[Date Prev][Date Next][Thread Prev][Thread Next][Date Index][Thread Index]
even more questions about the Richmond cluster
Hi Steven,
Happy New Year and yet another question about the Richmond cluster.
I have been experimenting with different ways of running the cluster
and I have run into a problem with the batch system. I'm submitting
jobs in two different ways; one uses the beomap command to allocate
slave nodes and the other just picks the slave nodes `by hand'. I'm
using this second method because the limiting factor now is the
ability to transfer the data files to the slave nodes. I was thinking
that I could transfer the data on the first pass and leave it there
for later passes to speed things up. The problem now is that after
many jobs are submitted (from 60-100 of so) the remaining jobs get
sent to the `b' batch queue and never run. This has happened even when
the /var/spool area is not full. My thoughts are the following.

**Source material:**
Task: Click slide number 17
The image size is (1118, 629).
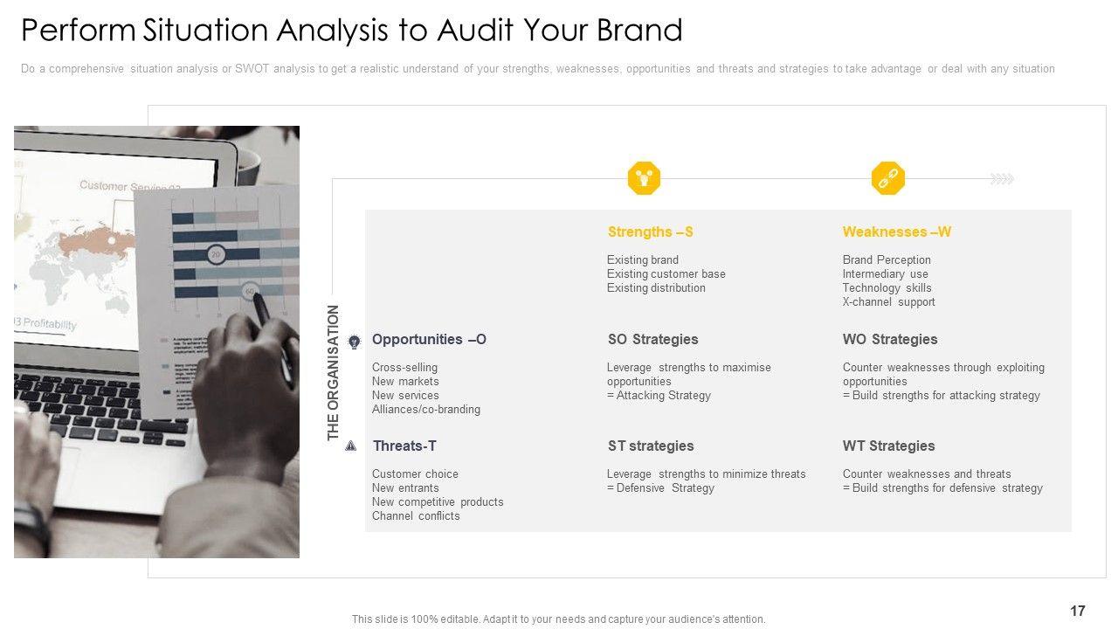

**Exercise goal:**
Pick up the message about the Richmond cluster's batch system after its last sentence, and continue it in the same voice.

**Output:**
1. Can we reset the average cpu load with the 'atd -l' command? I've
tried this and it seems to have little effect.
2. Can we restart the jobs in the queue? Now they just sit there and
never get started.
3. In some of the recent analysis runs, the /var/spool/mqueue area has
filled up and hung things up. Before it was the /var/spool/at or
/var/spool/mail areas. Do you have any idea what would cause that?
Should we make a link for /var/spool/mqueue to one of RAID disks so
there is plenty of space?
Let me know what you think?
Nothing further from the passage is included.